Dan recommends three ways to do this.
First, a smart **Portfolio Approach** to investing:
- **70% in what you know.** Don’t diversify into random things. If you’re a real estate expert, invest in real estate. That information advantage is what makes you rich.
- **20% in adjacent opportunities.** For Dan, that’s tech startups in areas like 3D printing or drones—things related to his wheelhouse but with more risk.
- **10% in moonshots.** The crazy ideas, like a friend’s restaurant franchise or a “millennial laundry detergent” company. Fun, high-risk, but not your core focus.
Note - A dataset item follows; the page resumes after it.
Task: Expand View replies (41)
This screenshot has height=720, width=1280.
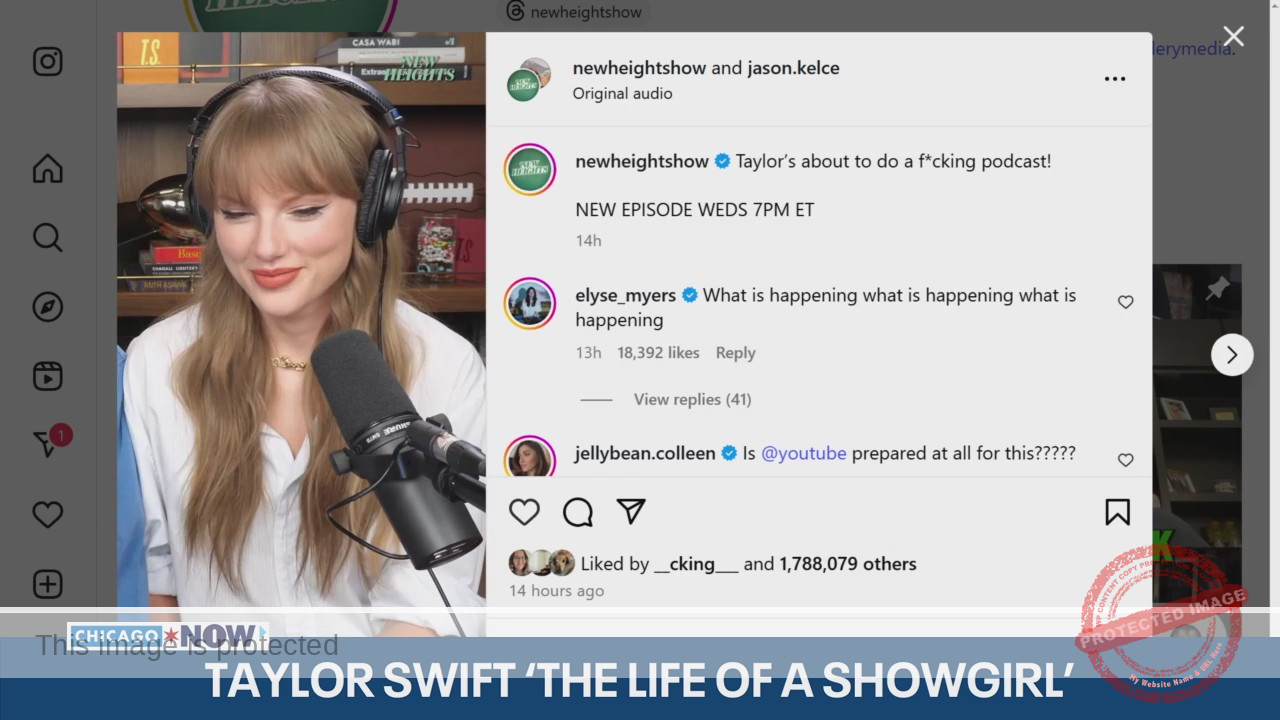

Second, become a **Mentor Investor.** This is powerful. You find entrepreneurs in their 20s or 30s who are 2-3 years into a business in your field. You provide them with what they need most—not just capital, but your experience. You become an advisor in exchange for equity. As Dan put it, **“Now you've got shots on goal that could turn into bigger outcomes than your current thing you're working on.”** You’re leveraging your wisdom.
Third, **Compound Your Wisdom.** This means actively reflecting on and documenting what you’ve learned. Dan said he’s been doing this for a decade. By codifying his frameworks, he not only understands them better himself, but he also creates tools to help others. This is what makes you incredibly valuable in your 40s: **“the experience to come into a situation and see in 30 minutes identify the three things that that founder... can do to change to 10x their growth because you've seen it so many times before.”**
The rule of thumb for your 40s is: **“let your money work harder than you ever did. Your job is strategy, not execution.”**
But Dan didn’t stop there. He introduced a final level that, I’ll be honest, moved me. He called it **“your legacy years.”**
He said, **“Here's what nobody tells you about getting rich. There's actually a level beyond the money.”** This is where you stop using your success for accumulation and start using it for impact. It’s a fundamental shift in purpose. **“It's understanding that when you decide to teach everything you've ever learned to the next generation, then you'll feel fulfilled.”**
Dan shared that he runs a program called Kings Club, mentoring 100 kids a month, visits crisis centers, and speaks in prisons. He does this because people did it for him. The rule for this stage is: **“this isn't about you getting richer, it's about making others rich in more ways than one.”**
This brought him to his final, profound point. **“This game of life was never about the money. It's about becoming the person along the journey.”** Wealth, true wealth, is the ability to improve your life, to get to a place where people want to learn from you, and for you to share that with them.
So, after learning all this from Dan Martell, I’m left with his closing questions, which I now pose to you, and to myself:
Is my skill really next level? Am I really world-class at what I do? Have I found ways to leverage that within my existing business or with a team? Have I found people I could partner with to create more without having to work harder?
And most importantly, the question that truly defines the endgame: **“Have I even considered that maybe sharing myself with the world is actually what it's all about?”**
It’s a powerful thought. It’s not about your age. It’s about playing the right level. Where are you playing today?